I descended back to Ugine and then continued along the Piste Cyclable to the base of the Forclaz de Montmin. By now, it was very warm and this is probably the hardest climb of the week. It is only 9km, but over half of it is above 10%. Napolean would not have been happy. The climb immediately starts with an 11% km followed by a 10% km - never before have I been so glad to see a 7% marker! The worst one was with about 5km to go - next kilometre average gradient was 9%, but it started with about 250m that were almost flat, so you can imagine what the rest of it was like! At the top of the climb, I overheard Garmin-equipped cyclists stating that the maximum grade was either 15% or 25% - having ridden Winterfold Hill, I would say that there is a small section through a hairpin of 25%

After 6km the village of Montmin is reached and guess what happens - the road descends for a bit and then rewards you with the final kilometre of 11% with the finale to the Col being 15%. But the effort is worth it - the view is amazing.

The view back towards Montmin
Mixed emotions at the Col - a fantastic week is (almost) over
I had my late lunch of Tartiflette at the restaurant at the Col (is it wise to have Tartiflette twice in one week?). The food was great, the view was great but the occasion is let down by the staff at the restaurant. I was ignored for 15 minutes and was tempted to move on, but the same happened last year and eventually I had my (late) lunch and a beer on a terrace with a fantastic view. All I had was the descent back to Annecy so the wait may have been annoying but it did extend my holiday a bit! I descended the other side to Menthon-St Bernard this time (last year we descended the same was we ascended) which was the way that the tour climbed it last year. The 'easy' side is not exactly easy - the first two thirds of the ascent (the final two thirds of my descent) aren't particularly steep, but the top third also has long stretches above 10%. It was categorised 1 but was too early in the stage to cause any fireworks.

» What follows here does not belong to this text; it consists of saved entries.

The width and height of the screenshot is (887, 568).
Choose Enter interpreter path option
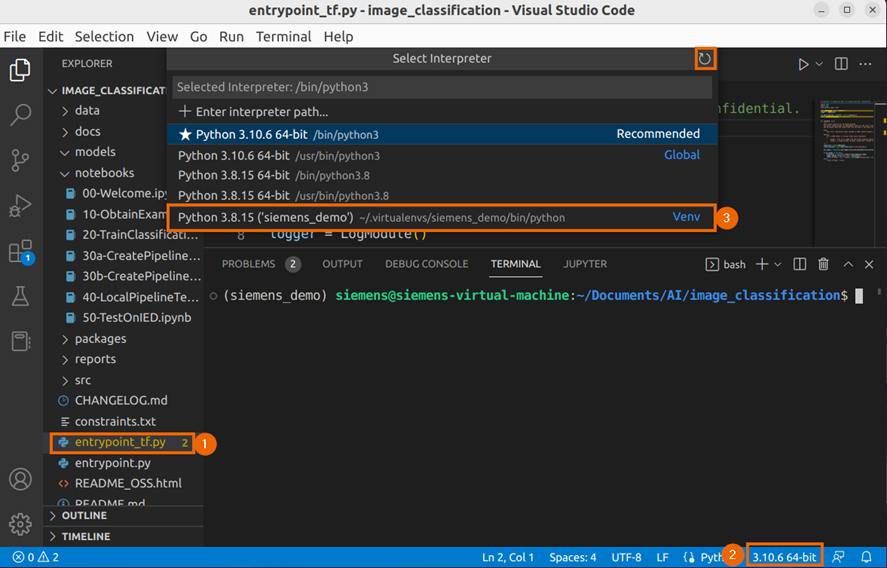point(262,112)
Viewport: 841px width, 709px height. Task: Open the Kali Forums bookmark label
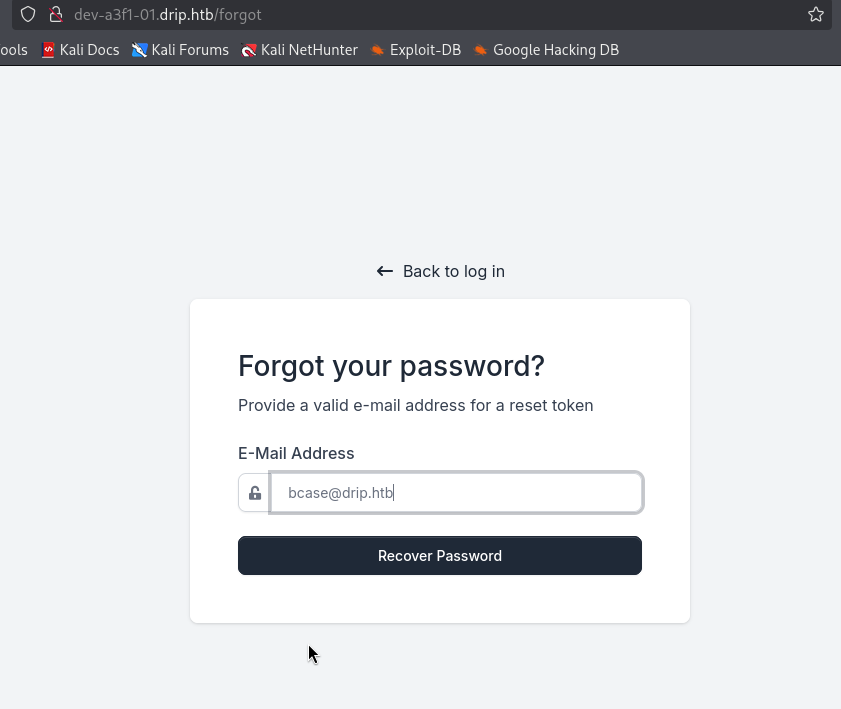tap(190, 50)
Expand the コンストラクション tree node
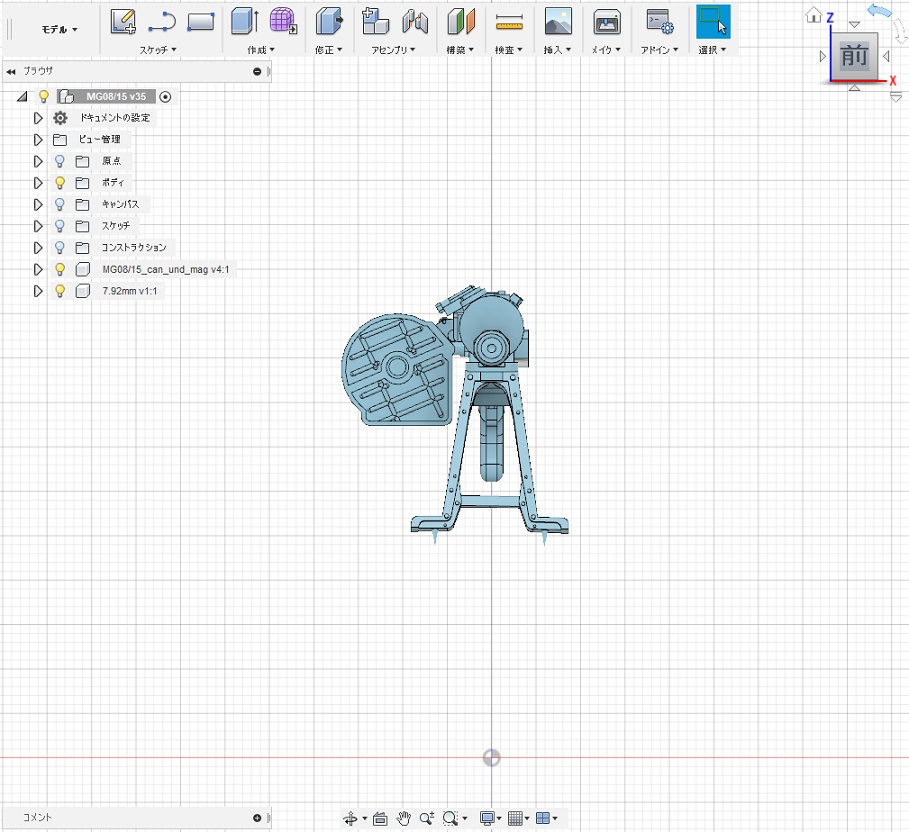The width and height of the screenshot is (909, 832). [x=38, y=248]
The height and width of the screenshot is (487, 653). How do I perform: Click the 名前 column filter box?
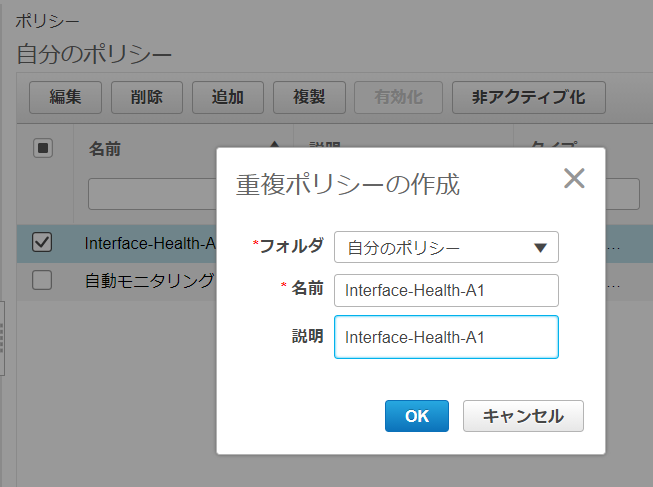tap(150, 194)
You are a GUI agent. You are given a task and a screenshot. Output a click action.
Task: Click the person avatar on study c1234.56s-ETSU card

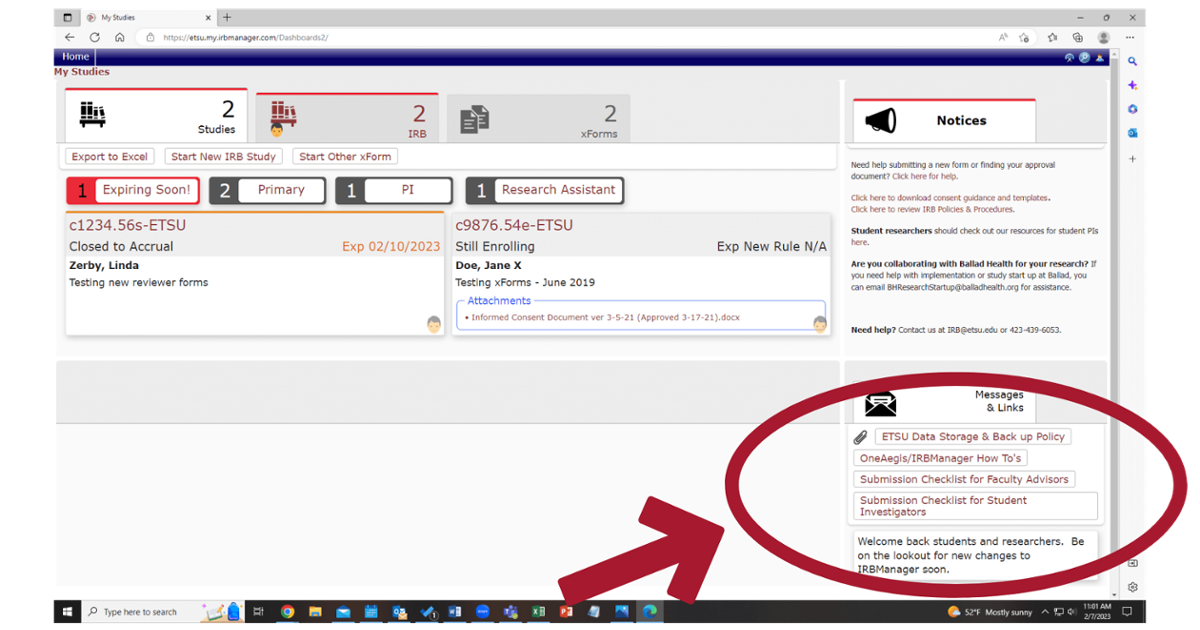433,324
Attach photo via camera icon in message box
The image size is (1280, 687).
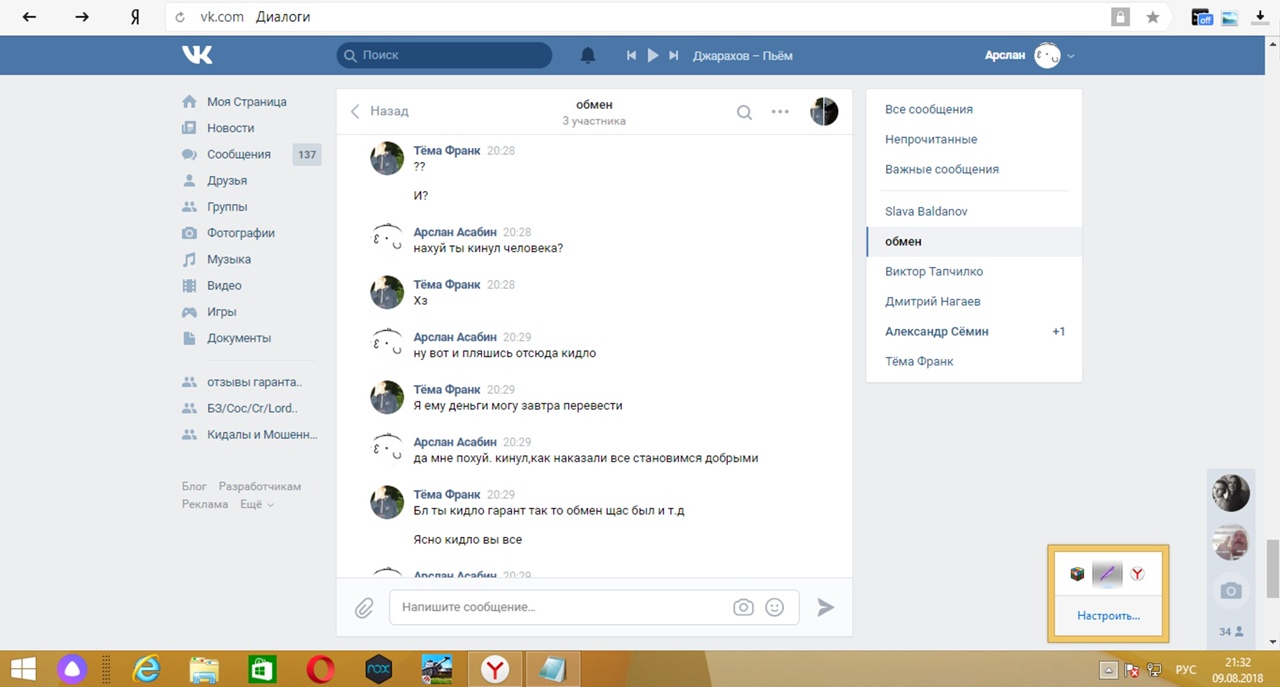pyautogui.click(x=743, y=607)
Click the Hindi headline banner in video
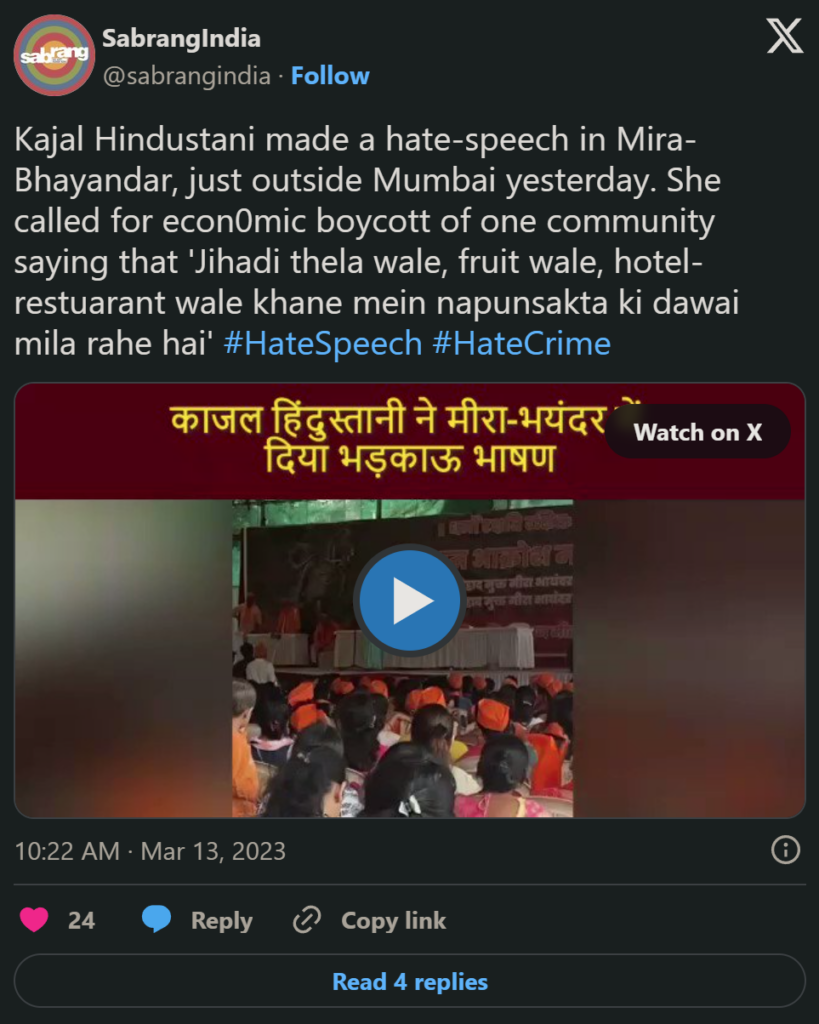Viewport: 819px width, 1024px height. click(410, 441)
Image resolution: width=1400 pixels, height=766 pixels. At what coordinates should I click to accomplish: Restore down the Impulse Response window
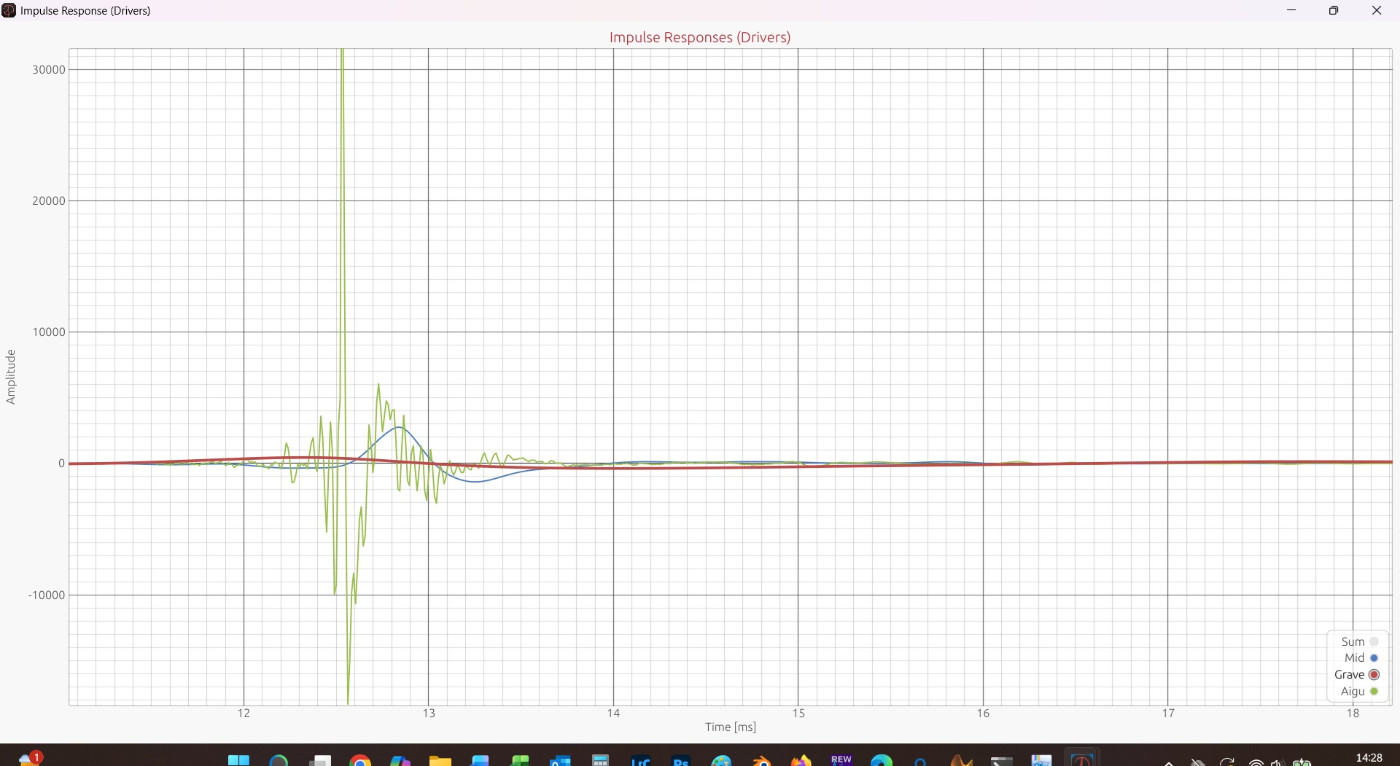(x=1333, y=10)
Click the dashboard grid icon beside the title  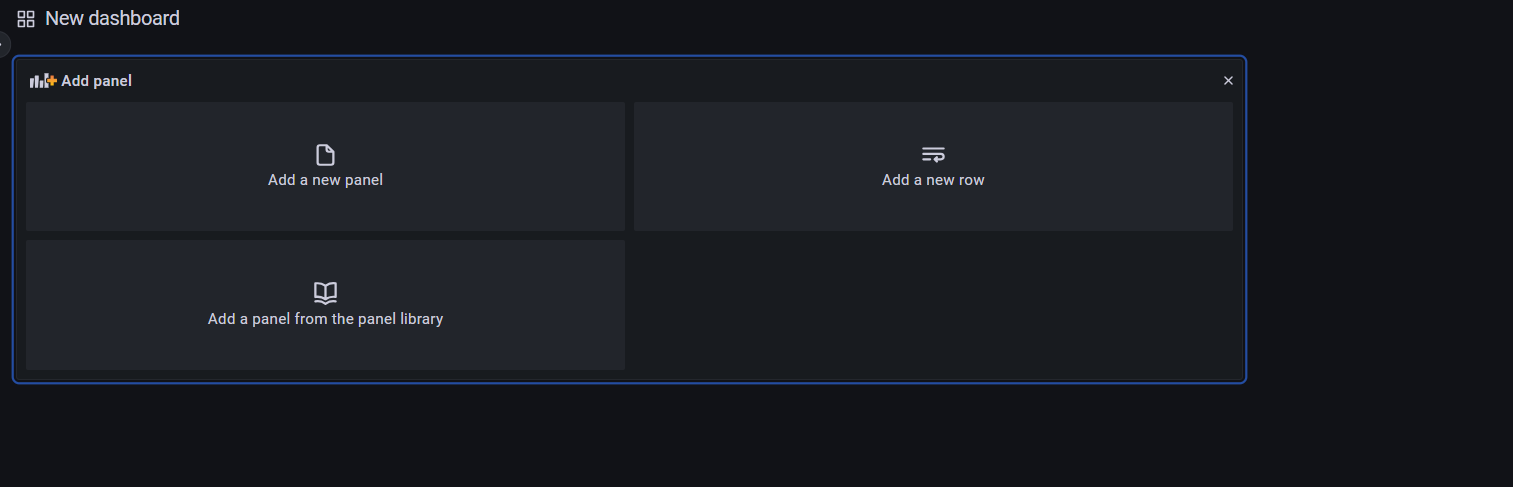tap(26, 19)
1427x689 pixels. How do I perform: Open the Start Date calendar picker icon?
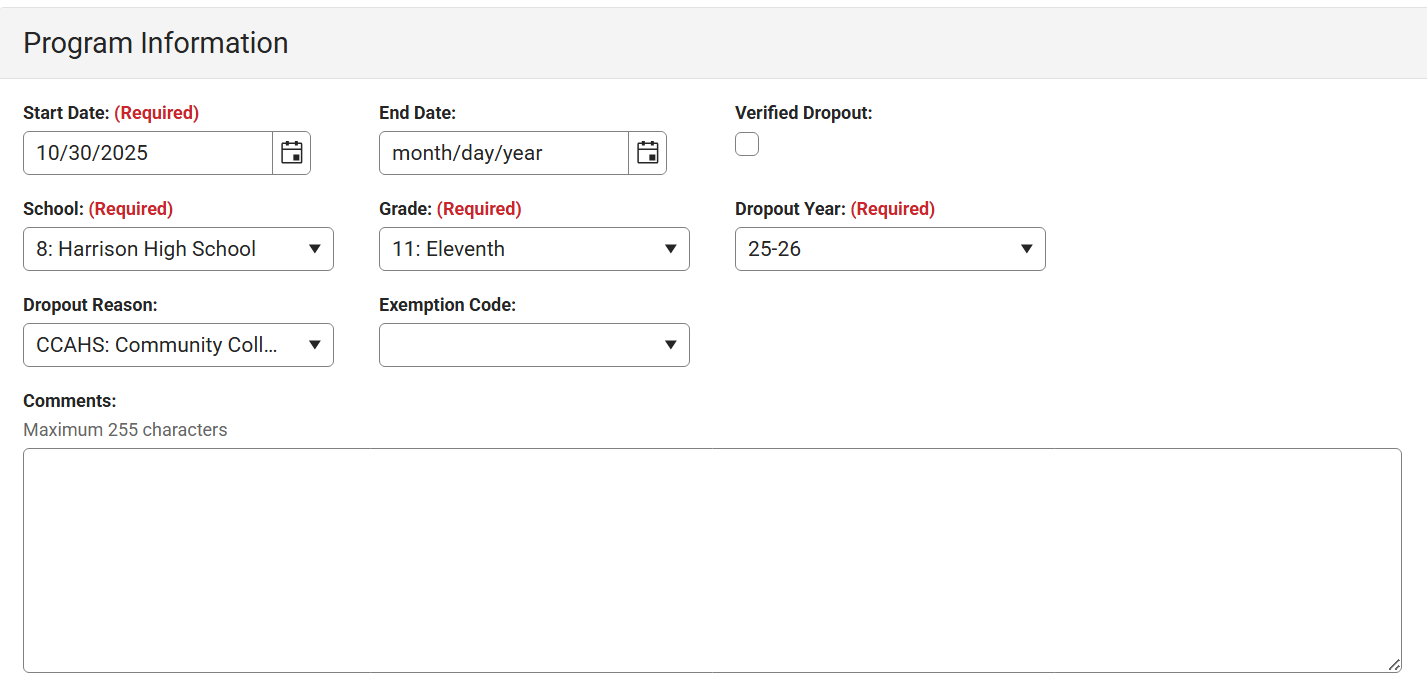(291, 152)
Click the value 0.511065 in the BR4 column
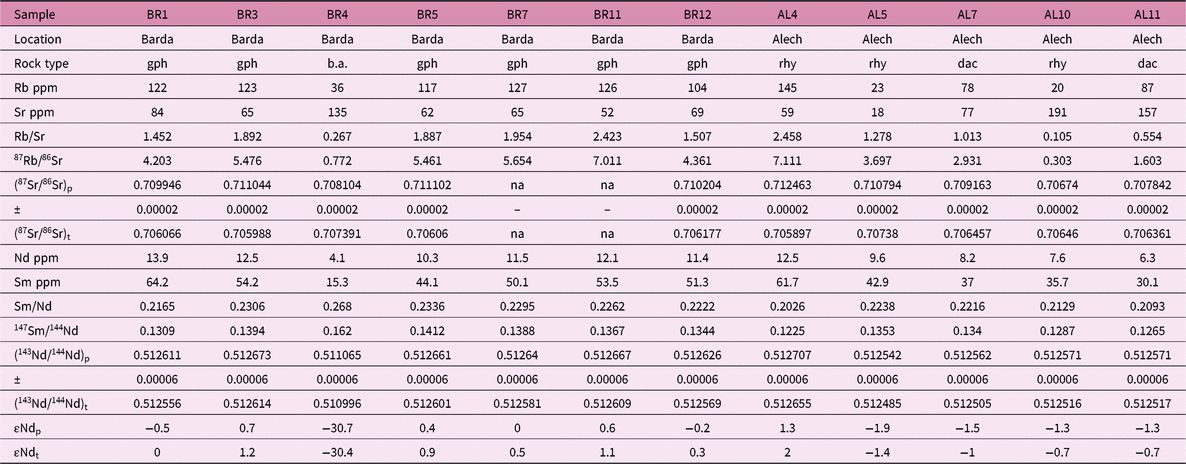Image resolution: width=1186 pixels, height=464 pixels. pos(337,352)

Today's ride was 70 miles with over 2,000m of climbing. Map can be seen here
Full photo gallery

So how did Annecy compare to my previous Alpine Weeks?
I have been to Annecy a few times over the years and knew that a good week of cycling was available. In a way I miss the high mountain scenery of the Galibier, Sarenne, Isere etc but the views here are also great, just different. Annecy also makes it easy to choose how tough you want it. Ideal for family holidays with the Piste Cyclable, ideal for those who don't want extreme climbs (Leschaux, Bluffy, Frene, Marais) and ideal for those who want tough days. If you want tougher days than I have ridden then Cold du Pre & Cormet de Roselend or Signal de Bisanne & Col de Saises are two options. There are plenty of non-cycling activities here and places to visit making it an ideal family holiday destination just don't forget to bring a bike.
Next year I have a change of scenery and, along with Martin Sutton, have booked to cycle the Pyrenees Coast-to-Coast with Exodus Holidays.

Today's profile - generated by GPSVisualizer.com

Back to Day 5

A note on the new maps and profiles
I trace my routes out on My Maps (Google), which can be very frustrating when it keeps 'correcting' your route, but I enjoy this as it lets me explore where the turn-offs lead and helps re-live the day. I then export the data to a .kml file and then use GPSVisualizer.com to convert to a .GPX file. I then delete the route that I have created and import the route from the .GPX file . Sounds crazy but creates a better map for future reference and doesn't take very long. The .GPX file can also be uploaded into Garmins and other devices. I also use GPSVusualizer.com to create the profiles from the .GPX file.
I prefer maps to Garmins and though they are very useful devices, I always prefer to know where I am going first by studying maps of the area. I have a phone for back-up but technology should not be relied on. You should always take a map if you are venturing off-road.